Research: Tram & Railroad Database

Code: 247
Corporate Name: Hilgard Lumber Company
Folk Name:
Incorporated:
Ownership: Hilgard Lumber Company
Years of Operation: 1880 to 1910
Track Type:
Standard Gauge Wooden Rails
Track Length: Unknown
Locations Served: Laurelia (Holshausen) Polk
Counties of Operation: Polk
Line Connections: Trinity & Sabine at Laurelia, three miles west of Corrigan
Track Information:
Tram Road Logging / Industrial Common Carrier Logging Camp
Equipment: Two locomotives operating during Benford Lumber tenure on twenty-five miles of tram road
History: C. Bender and Sons operated a sawmill and planing plant at Laurelia in Polk County, who had bought if from Judge Holshausen. Bender and Sons operated a tram road to supply the mills with sawtimber.
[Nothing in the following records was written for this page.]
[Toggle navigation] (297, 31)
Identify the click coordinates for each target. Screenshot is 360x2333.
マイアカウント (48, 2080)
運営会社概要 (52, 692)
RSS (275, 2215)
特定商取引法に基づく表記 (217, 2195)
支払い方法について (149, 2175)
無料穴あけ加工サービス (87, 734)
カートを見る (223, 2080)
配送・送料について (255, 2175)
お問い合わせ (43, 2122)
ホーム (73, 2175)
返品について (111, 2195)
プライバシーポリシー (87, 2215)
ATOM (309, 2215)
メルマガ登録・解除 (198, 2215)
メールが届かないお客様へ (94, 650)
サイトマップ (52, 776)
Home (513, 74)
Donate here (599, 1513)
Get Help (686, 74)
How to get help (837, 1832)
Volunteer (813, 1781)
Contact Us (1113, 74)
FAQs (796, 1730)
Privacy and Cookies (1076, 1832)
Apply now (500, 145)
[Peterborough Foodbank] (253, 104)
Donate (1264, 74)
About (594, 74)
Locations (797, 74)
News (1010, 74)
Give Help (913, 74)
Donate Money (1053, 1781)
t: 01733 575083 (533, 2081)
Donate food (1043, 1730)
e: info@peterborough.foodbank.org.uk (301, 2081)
They sold the plant to the Hilgard Lumber Company in 1902. The Hilgard Lumber Company, according to Strapac, operated two locomotives on a 36-inch gauge at Laurelia, Texas. The 2-6-0 originally belonged to Tyler Car and Lumber Company and was later sold to Southern Iron and Equipment. The 2T Climax was purchased from Southern Iron & Equipment in 1909 and was sold to W. H. Gerhart Lumber Company of Laurelia in 1913. The sawmill plant at Laurelia had burned down in 1910 and was not rebuilt. Keeling noted that Hilgard Lumber Company at Laurelia operated twenty-five miles of tram road. Ruth Peebles notes in A Pictorial History of Polk County, Texas that the first sawmiller at Laurelia was Judge Claiborne Holshausen, who built one about 1880. He sold it thereafter to Bender & Sons of Houston. Holshausen's name was changed to Laurelia. The Bender operation was cutting 30,000 feet daily in 1893 and is mentioned briefly in a larger article on the Bender mill in Houston in 1894. In 1894, Charles Bender, Sr., and Eugene Bender supervised this operation. The mill was cutting 60,000 feet daily in 1900. Bender sold the mill to the Hilgard Lumber Company in 1902. Hilgard Lumber operations at Moscow and Holshausen may have been contract mills for Foster Lumber Company. The Hilgard Lumber Company upped the daily cut to 75,000 by 1906. G. Bedell Moore, a partner in Lutcher-Moore at Orange, soon supplanted Wicks and the others. The mill shut down at his death in 1908. After the Benford Lumber mill at Petersville was destroyed by fire in the fall of 1909, Benford Lumber bought the Hilgard Lumber Company mill at Laurelia “for the purpose,” said the Southern Industrial and Lumber Review in 1910, “of manufacturing there the timber that was to have been cut at Potomac.” The Benford company, using the Davis-Ingram Lumber Company name, had only operated the mill about sixty days, however, before it too was destroyed by fire on the night of January 17, 1910. It was not rebuilt.